Suppose you're building software for a complex system—like a simulator, say—and there are discrete units in the system that seem like they are largely independent from one another. It may be attractive to implement these units as distinct processes (threads) in the way you structure the software. You can write a single process description that sends messages whenever the real, modelled object has an interaction with other objects. This might seem appealing, but it's not necessarily the right thing to do.

The critical thing is that if, as in Erlang, message-passing is the sole means of concurrency-control, then passing a message is the only kind of atomic operation. That means that if variables x and y are updated together in some atomic operation, they have to be managed by the same process. And if y and z are also part of some atomic operation, they too have to be managed by the same process.

So the natural division of your program into threads, mirroring the division of modelled objects, may not be correct, since there may be some operation which must be atomic, and must involve two or more "natural" objects. Furthermore, it's not hard to imagine most or all of the variables in a program becoming entangled in this way.
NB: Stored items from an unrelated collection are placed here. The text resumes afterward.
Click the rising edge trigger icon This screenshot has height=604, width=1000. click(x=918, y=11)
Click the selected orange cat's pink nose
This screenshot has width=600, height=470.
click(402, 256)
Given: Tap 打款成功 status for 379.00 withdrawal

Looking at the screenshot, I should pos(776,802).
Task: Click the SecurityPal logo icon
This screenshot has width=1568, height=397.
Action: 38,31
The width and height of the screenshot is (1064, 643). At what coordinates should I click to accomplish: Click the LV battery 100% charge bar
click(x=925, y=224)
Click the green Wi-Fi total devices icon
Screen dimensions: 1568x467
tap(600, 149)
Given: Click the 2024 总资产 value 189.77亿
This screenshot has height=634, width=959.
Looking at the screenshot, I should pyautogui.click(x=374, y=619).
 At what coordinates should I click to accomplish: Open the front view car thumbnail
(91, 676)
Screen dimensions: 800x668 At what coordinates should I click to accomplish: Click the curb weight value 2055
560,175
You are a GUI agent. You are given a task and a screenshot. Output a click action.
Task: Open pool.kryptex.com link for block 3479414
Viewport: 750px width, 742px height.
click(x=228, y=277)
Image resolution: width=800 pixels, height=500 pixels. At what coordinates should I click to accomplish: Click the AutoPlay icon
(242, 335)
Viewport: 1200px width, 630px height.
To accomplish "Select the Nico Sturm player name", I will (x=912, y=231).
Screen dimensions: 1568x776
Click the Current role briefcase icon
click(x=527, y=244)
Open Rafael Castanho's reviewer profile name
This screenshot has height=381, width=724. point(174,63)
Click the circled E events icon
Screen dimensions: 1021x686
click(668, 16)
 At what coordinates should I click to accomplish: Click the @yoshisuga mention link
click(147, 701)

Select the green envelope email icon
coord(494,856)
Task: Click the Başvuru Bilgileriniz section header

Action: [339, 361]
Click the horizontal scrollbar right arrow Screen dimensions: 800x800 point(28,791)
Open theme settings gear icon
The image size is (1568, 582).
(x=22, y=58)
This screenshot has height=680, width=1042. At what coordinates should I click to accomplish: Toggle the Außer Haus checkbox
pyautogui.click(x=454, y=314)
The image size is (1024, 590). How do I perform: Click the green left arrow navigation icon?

This is not to say message-passing is not useful, or that there aren't lots of programs that could profitably be written that way. Many applications, after all, don't require strict atomicity in every of the operations that are in principle atomic. But, I think some real safety-critical applications are going to have data that is so entangled that, if they had to use the message-passing approach, they'd lose out on the benefits of concurrency.

So I continue my search for other concurrency abstractions that the language can usefully support.